Aux Pays-Bas, une équipe de chercheurs a donc passé la mer du Nord à la loupe, en prélevant l’ADN de l’eau pour suivre les requins et les raies qui la peuplent. Les résultats de leurs investigations ont été publiés dans le volume du mois de juillet de la revue Ocean & Coastal Management.
Des sanctuaires sous conditions
En prélevant 436 échantillons d’eau de mer autour de quatre parcs éoliens situés aux Pays-Bas, les chercheurs ont identifié l’ADN de cinq espèces de requins et de raies, dont la Raie bouclée (Raja clavata) et l’Aiguillat commun (Mustelus asterias). Une méthode de détection originale, obtenue grâce au prélèvement de l’ADN environnemental.
Plutôt que de capturer ou de marquer les animaux, on analyse les traces de cellules et de fragments génétiques qu’ils laissent dans l’eau. Ce procédé, non invasif et plus respectueux de la faune, évite ainsi de manipuler des espèces déjà vulnérables, tout en apportant des preuves solides de leur passage dans ces secteurs dédiés à la production d’énergie. Une méthode très rarement utilisée.
Après avoir analysé les échantillons, les chercheurs en tirèrent une première conclusion assez favorable. La réglementation actuelle néerlandaise interdit le chalutage de fond à l’intérieur des parcs éoliens, ce qui réduit fortement la perturbation des fonds marins et favorise la réinstallation de certaines espèces fragiles.
Ces infrastructures immergées, en fournissant des supports d’ancrage et de nouveaux habitats, agiraient comme des récifs artificiels, soutenant par conséquent la reconstitution d’écosystèmes locaux. Néanmoins, la détection d’ADN est restée assez limitée (8 % des 436 échantillons), un faible pourcentage qui pourrait s’expliquer par la faible population de ces espèces dans la mer du Nord.
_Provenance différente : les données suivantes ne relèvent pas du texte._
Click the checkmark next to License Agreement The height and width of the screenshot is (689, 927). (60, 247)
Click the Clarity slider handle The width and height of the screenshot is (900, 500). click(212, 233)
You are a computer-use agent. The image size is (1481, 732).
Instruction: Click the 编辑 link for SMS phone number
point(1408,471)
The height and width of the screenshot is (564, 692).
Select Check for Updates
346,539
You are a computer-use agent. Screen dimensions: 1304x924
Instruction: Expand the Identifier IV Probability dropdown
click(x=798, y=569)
Une trace génétique n’est pas non plus un indicateur complètement fiable, dans le sens où elle ne prouve pas nécessairement que les requins et les raies utilisent ces parcs pour chasser, se reproduire et s’y installer durablement. Ils pourraient simplement traverser ces zones sans s’y arrêter.
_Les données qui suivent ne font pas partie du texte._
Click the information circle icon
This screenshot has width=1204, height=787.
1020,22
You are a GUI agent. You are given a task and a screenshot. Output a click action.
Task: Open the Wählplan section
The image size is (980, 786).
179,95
Autre point problématique : le bruit sous-marin lié aux navires de maintenance, la densité du trafic maritime et surtout les champs électromagnétiques émis par les câbles électriques sous-marins pourraient perturber la perception électrosensorielle des requins et des raies. Or ces espèces sont dépendantes de cette capacité pour localiser leurs proies, s’orienter et communiquer. Un ensemble de facteurs qui pourrait donc limiter leur aptitude à exploiter réellement ces zones comme refuge.
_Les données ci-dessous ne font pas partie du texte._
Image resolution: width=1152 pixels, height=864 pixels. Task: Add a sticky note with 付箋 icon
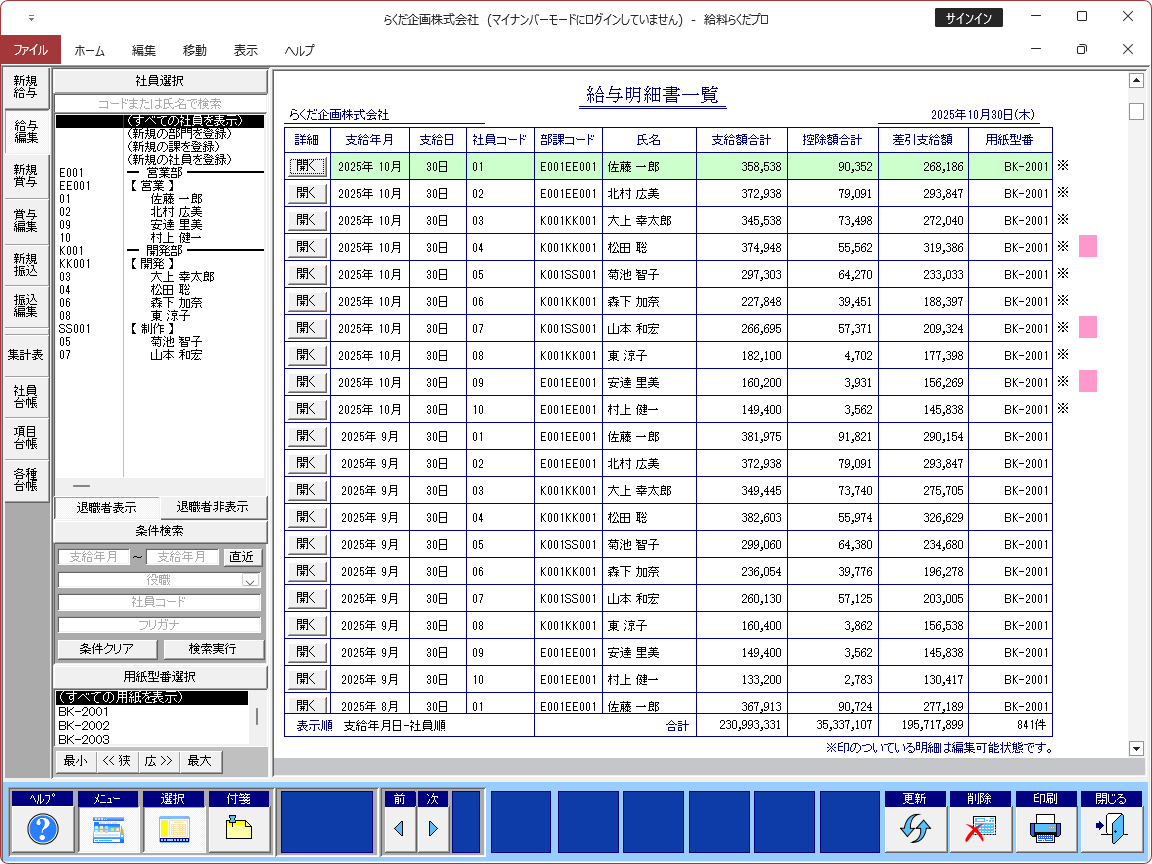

Cette publication a au moins le mérite de tempérer le discours ambiant pro-offshore, parfois très dogmatique et teinté d’idéologie. Oui, ces infrastructures restreignent les émissions de CO2, mais les intégrer dans des milieux aussi sensibles que les fonds marins ne doit pas se faire en détournant le regard des animaux qui y vivent. Il est donc urgent d’arrêter de voir la mer comme un terrain vague où planter des pylônes, et d’admettre que la sauvegarde des écosystèmes ne se décrète pas ; elle s’étudie. À vouloir verdir trop vite, on risque de transformer la transition énergétique en une nouvelle forme d’artificialisation, pas moins dommageable que la précédente.
- Des chercheurs ont analysé des échantillons d’eau autour de parcs éoliens offshore néerlandais et ont prouvé que certaines espèces de pieuvres et de requins y étaient présents, sans pour autant assurer qu’ils l’étaient durablement.
- Si ces infrastructures peuvent procurer un répit en interdisant la pêche de fond, elles génèrent aussi du bruit et des champs électromagnétiques susceptibles de perturber la faune.
- Présenter ces parcs comme des refuges écologiques est donc prématuré ; leur impact réel sur la biodiversité reste à documenter de façon beaucoup plus rigoureuse.